■ Task instructions ■
Go to the line that contains "Screen dimensions: 1467x672". Restate that line and each one after it exactly, through the end of the records, without pictures.

[Stored data entries]
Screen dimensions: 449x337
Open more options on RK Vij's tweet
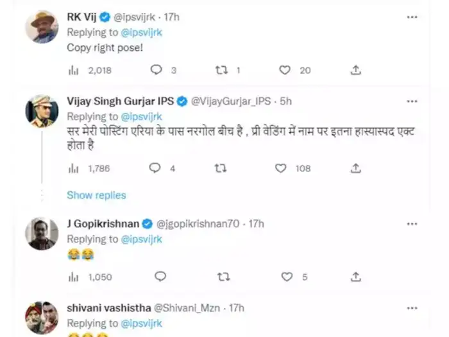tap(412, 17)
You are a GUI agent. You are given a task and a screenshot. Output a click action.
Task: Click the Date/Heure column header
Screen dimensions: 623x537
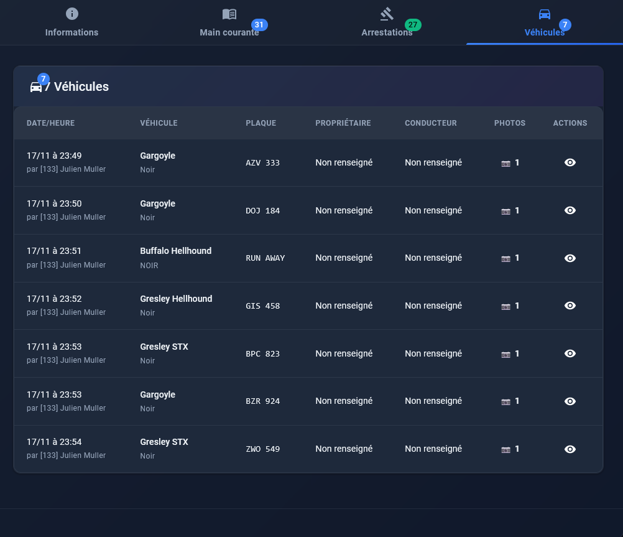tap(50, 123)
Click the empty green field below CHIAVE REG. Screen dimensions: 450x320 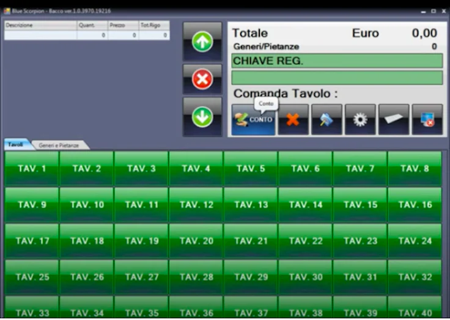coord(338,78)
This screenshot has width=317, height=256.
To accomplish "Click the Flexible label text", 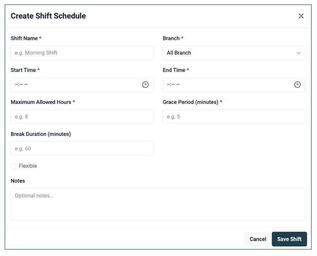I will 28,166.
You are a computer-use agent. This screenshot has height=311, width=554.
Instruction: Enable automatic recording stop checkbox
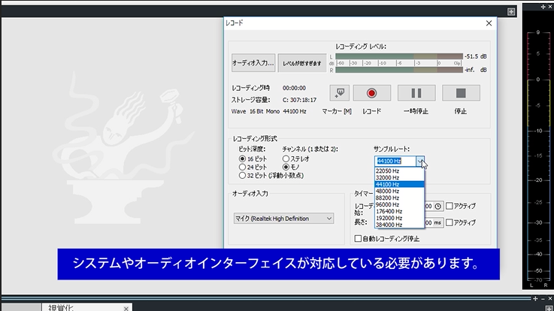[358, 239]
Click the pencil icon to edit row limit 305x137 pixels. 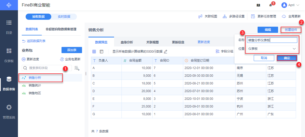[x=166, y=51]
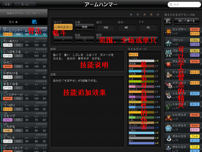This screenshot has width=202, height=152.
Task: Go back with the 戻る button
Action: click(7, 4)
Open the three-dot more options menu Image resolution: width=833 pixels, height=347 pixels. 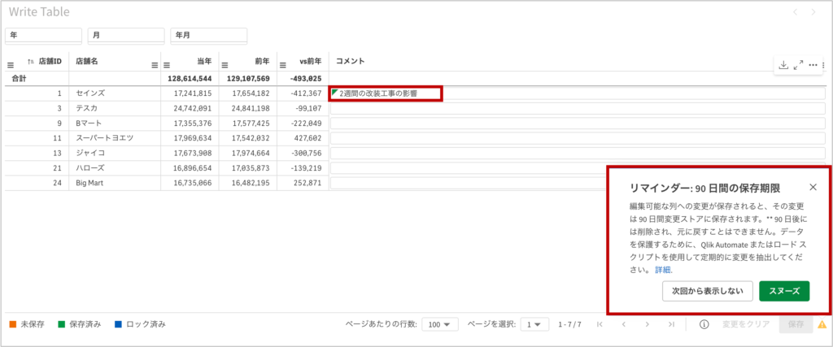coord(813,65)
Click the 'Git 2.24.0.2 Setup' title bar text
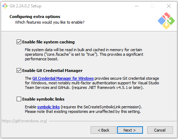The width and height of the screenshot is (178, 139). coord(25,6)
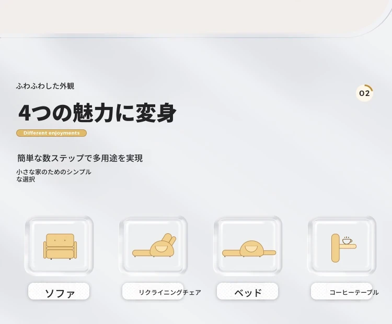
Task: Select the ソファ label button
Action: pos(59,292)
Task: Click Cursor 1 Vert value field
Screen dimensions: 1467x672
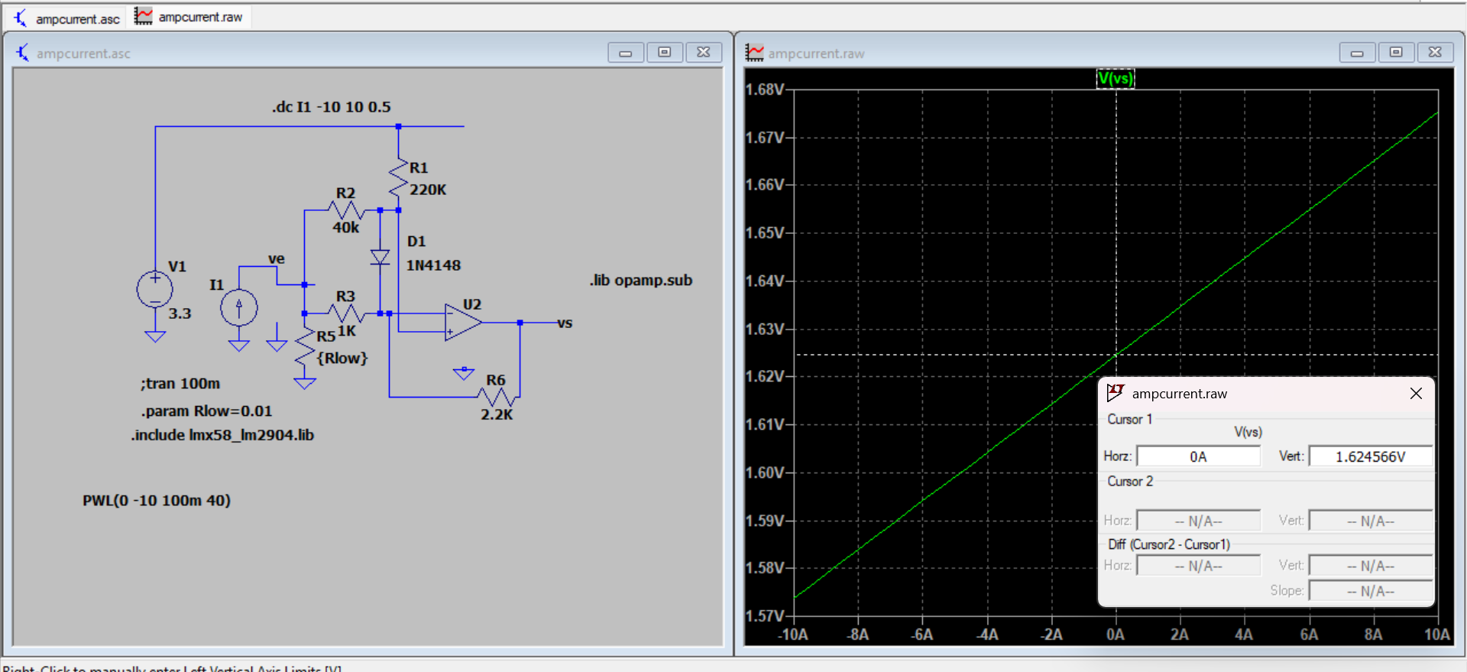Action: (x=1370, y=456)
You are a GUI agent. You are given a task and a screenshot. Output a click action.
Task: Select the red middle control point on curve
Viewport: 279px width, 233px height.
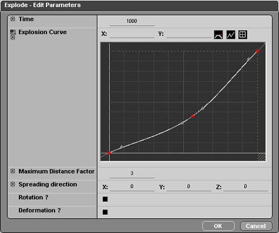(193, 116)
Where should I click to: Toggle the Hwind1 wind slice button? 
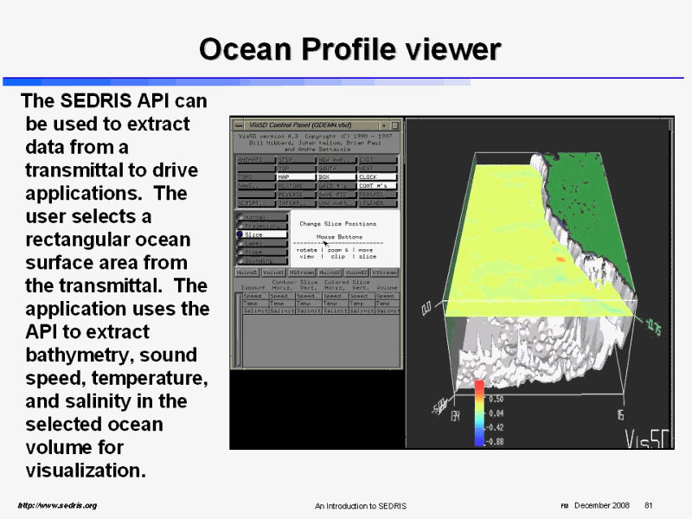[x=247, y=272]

■ Output ■
Screen dimensions: 1467x672
Action: (x=1370, y=456)
You are a GUI agent. You are given a task and a screenshot. Output a click action.
Task: Select the red middle control point on curve
Viewport: 279px width, 233px height.
(193, 116)
Where should I click to: Toggle the Hwind1 wind slice button? 
[x=247, y=272]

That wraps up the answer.